MATERIAL FOR THIS EXERCISE:
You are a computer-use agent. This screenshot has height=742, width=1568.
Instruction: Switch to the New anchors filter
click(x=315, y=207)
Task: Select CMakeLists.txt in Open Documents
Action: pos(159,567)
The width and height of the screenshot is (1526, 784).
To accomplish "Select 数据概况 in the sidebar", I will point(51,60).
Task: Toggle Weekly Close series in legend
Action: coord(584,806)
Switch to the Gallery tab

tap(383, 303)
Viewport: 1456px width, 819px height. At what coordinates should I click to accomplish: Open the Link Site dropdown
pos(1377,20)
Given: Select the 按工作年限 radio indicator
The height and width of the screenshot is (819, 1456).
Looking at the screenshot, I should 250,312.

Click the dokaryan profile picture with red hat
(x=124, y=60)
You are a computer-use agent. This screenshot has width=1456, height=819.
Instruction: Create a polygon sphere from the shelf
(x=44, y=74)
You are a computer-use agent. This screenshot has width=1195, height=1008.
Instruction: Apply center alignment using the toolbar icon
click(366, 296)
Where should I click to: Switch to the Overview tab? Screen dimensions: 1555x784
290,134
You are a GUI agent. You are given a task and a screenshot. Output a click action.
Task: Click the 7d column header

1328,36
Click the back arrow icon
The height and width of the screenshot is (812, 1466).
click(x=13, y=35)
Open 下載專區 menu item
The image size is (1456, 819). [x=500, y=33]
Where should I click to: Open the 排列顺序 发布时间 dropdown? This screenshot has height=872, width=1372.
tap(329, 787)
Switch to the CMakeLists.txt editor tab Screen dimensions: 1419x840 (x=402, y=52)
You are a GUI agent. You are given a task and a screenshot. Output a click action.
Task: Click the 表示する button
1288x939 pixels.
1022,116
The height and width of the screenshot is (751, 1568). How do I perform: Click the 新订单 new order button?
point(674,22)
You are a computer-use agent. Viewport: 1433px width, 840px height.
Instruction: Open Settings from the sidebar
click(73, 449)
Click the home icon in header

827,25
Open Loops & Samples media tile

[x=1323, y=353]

WORK INSTRUCTIONS:
Throughout the material above, find every line holding "computer" and copy it.

WORKED SOLUTION:
You are a computer-use agent. This screenshot has height=742, width=1568.
You are a computer-use agent. This screenshot has width=1456, height=819.
You are a computer-use agent. This screenshot has width=1195, height=1008.
You are a computer-use agent. Viewport: 1433px width, 840px height.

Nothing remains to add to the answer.